The S&P downgrade was signaled well in advance, so it should not have come as a surprise. Paul Krugman takes a no-holds-barred position today that yes, the United States is a mess, but no, S&P is not the organization to rely on for this evaluation, since its laxity during the mortgage-finance bubble contributed to the meltdown and triggered the Great Recession. A neat summary of blogviews by economists is at Curious Capitalist.
My Comment: Since U.S. Treasuries have been the global gold standard for risk-free debt, it is odd to think of them as rating less than AAA. For a rating agency to downgrade the debt in the way it did smacks of petulance over the way Congress conducted the debate. That should not be any business of S&P. The American voter will deal with that in 2012.
What strikes me as sad is that the unnecessary debt-ceiling debate precipitated the downgrade. The U.S. Government should remain focused on the 13.9 million unemployed Americans and the 9.1 percent unemployment rate.

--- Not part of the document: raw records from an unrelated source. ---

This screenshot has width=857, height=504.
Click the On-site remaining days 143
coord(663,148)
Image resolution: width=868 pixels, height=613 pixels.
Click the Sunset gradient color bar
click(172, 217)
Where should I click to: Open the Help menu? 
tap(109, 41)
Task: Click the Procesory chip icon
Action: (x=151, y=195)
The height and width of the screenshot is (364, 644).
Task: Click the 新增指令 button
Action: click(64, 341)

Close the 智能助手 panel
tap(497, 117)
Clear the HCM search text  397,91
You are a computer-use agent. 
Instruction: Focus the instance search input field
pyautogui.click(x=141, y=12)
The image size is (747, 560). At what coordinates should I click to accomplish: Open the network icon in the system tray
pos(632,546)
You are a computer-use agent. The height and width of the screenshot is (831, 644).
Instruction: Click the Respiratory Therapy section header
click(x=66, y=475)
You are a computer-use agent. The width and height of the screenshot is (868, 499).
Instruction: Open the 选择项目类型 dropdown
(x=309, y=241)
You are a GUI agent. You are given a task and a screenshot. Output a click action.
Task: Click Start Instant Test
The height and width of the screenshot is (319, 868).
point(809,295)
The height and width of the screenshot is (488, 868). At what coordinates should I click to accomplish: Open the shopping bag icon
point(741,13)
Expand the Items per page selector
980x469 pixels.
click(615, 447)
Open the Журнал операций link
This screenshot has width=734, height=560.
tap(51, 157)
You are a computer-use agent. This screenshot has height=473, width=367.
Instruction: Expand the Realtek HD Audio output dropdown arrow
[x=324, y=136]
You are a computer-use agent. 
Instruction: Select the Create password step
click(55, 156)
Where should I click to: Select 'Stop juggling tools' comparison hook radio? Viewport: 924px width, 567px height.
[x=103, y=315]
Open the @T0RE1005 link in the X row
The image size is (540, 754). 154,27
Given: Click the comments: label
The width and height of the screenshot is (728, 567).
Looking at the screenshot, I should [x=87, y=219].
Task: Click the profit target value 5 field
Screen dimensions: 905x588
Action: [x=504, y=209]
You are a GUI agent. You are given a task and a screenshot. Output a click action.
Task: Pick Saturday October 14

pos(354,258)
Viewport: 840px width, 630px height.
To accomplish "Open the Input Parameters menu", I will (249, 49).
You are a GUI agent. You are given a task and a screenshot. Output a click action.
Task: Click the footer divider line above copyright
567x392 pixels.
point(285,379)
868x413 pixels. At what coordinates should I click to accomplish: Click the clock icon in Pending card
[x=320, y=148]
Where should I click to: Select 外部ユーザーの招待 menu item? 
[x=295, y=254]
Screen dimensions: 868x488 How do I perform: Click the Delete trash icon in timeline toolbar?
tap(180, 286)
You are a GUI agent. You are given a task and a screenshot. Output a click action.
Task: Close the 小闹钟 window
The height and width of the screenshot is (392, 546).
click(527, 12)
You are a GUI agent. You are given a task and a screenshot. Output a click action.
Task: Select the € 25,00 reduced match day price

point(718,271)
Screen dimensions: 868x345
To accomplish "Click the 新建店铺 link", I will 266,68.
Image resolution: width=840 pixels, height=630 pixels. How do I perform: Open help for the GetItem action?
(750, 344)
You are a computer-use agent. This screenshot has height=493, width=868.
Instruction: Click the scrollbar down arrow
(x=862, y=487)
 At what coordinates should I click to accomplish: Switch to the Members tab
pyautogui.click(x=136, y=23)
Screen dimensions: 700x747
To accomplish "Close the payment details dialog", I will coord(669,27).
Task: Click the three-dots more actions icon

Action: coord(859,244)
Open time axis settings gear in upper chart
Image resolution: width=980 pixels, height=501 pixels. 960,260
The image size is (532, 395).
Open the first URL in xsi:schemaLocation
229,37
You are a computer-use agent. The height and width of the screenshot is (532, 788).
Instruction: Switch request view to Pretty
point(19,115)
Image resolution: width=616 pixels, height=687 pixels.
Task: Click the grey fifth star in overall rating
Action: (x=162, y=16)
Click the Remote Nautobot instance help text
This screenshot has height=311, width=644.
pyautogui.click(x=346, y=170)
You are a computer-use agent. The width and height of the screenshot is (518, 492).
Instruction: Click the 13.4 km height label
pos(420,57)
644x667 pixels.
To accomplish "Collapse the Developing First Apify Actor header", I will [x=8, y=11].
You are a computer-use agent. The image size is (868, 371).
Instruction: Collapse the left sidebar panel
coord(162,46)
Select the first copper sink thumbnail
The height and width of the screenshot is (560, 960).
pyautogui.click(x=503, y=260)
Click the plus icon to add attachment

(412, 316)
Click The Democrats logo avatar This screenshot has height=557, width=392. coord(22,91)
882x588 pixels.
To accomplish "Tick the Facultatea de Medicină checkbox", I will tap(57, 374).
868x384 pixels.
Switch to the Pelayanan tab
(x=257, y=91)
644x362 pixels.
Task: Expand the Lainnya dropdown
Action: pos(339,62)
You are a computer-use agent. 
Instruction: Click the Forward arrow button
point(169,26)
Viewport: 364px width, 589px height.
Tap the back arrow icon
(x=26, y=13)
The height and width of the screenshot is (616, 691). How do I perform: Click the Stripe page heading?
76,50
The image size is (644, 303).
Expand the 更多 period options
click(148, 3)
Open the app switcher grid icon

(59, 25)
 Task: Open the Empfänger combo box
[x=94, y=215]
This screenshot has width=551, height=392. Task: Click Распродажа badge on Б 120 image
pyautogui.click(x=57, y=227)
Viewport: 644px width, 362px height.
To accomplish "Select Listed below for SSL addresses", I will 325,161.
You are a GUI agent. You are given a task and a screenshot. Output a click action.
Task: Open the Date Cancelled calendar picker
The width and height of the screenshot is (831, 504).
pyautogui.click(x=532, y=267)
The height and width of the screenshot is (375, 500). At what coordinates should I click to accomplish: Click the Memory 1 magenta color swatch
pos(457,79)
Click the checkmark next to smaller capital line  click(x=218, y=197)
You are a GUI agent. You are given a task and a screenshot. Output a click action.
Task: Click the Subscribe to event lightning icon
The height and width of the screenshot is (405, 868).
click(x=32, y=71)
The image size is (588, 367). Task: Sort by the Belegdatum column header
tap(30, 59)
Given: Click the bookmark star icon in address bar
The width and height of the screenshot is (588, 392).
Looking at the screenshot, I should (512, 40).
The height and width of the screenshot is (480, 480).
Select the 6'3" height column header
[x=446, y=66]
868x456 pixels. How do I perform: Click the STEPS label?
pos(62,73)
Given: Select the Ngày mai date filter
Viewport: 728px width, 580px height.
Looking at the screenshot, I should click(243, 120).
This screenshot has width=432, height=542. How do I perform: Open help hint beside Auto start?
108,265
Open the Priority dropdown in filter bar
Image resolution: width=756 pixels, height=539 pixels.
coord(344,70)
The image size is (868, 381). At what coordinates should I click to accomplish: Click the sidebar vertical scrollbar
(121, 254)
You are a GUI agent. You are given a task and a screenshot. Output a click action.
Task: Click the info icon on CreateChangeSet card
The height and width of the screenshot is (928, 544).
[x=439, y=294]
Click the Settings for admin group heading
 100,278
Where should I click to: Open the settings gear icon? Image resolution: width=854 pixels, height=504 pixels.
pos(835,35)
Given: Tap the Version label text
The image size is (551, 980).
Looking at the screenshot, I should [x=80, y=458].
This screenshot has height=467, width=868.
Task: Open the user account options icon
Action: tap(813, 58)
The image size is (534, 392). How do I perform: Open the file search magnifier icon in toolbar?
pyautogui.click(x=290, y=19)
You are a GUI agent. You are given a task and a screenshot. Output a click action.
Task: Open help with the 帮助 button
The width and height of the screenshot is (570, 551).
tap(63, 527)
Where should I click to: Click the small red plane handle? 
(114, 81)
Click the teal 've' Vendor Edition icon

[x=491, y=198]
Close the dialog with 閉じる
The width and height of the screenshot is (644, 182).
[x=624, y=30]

Demanding more cuts in spending now will not be helpful unless a package of job incentives is passed ASAP. What ought to have precipitated a rating-agency downgrade of U.S. debt, on technical grounds, was the exclusion of the Iraq and Afghanistan wars from the Federal budget, pushing this spending into the deficit and add to the U.S. debt. Or a downgrade for running up of deficits during the good years of 2004-2006 years unemployment was below 6 percent and falling. But that was when S&P was otherwise preoccupied, selling AAA ratings of evil baskets of CDOs. S&P is about six years late and a couple of trillion dollars off the mark.